What you have to do → Word for word, restate every record, though not the pictures.

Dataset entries

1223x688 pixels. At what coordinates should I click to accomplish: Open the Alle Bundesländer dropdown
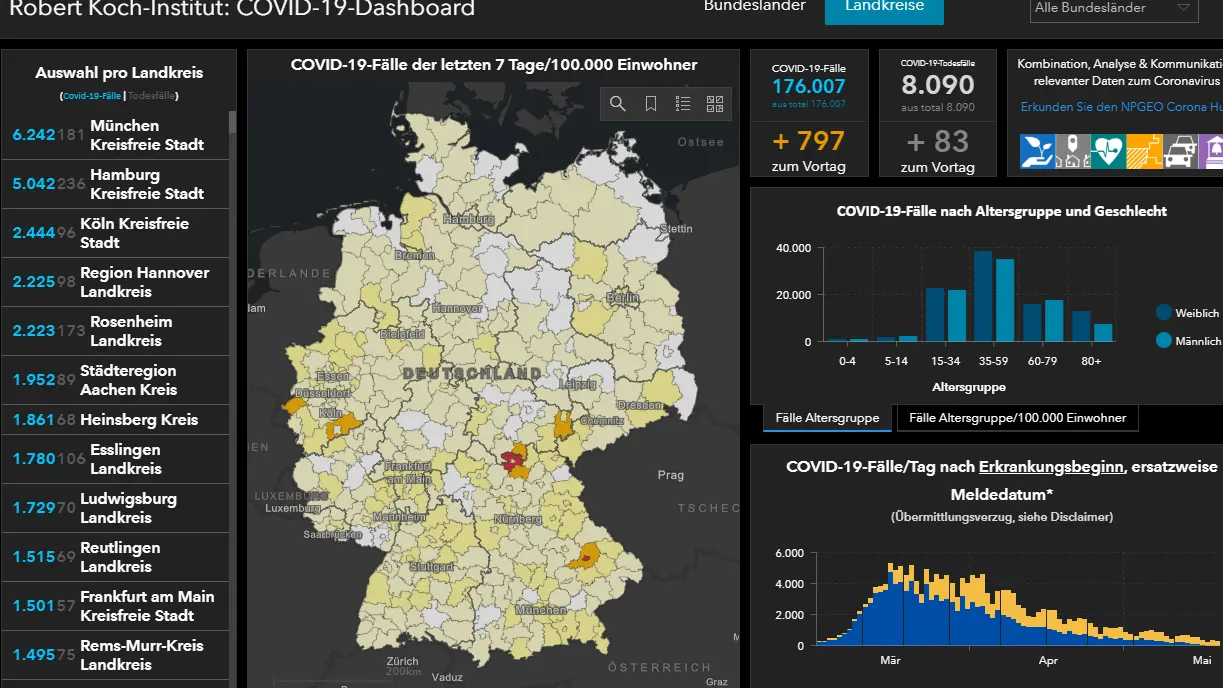[1113, 8]
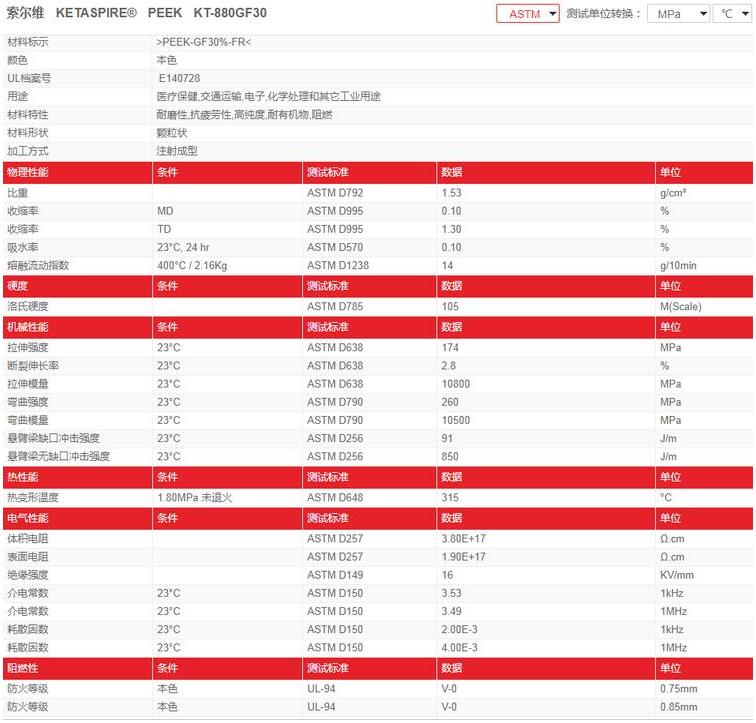Open the MPa pressure unit dropdown

pyautogui.click(x=677, y=14)
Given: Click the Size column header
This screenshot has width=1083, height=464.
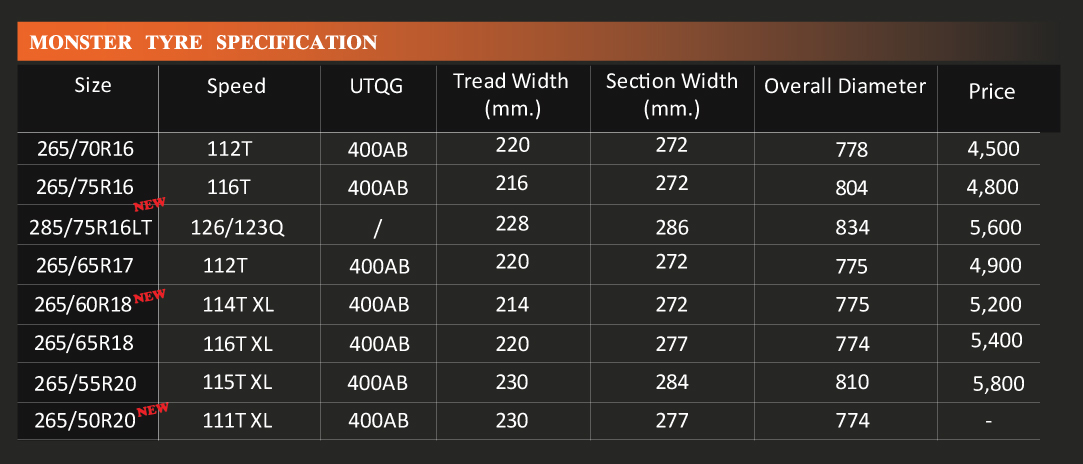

Solution for this task →
1223x688 pixels. At what coordinates should I click to accomplish: Open the Alle Bundesländer dropdown
[1113, 8]
Open the MPa pressure unit dropdown

pyautogui.click(x=677, y=14)
Given: Click the Size column header
This screenshot has width=1083, height=464.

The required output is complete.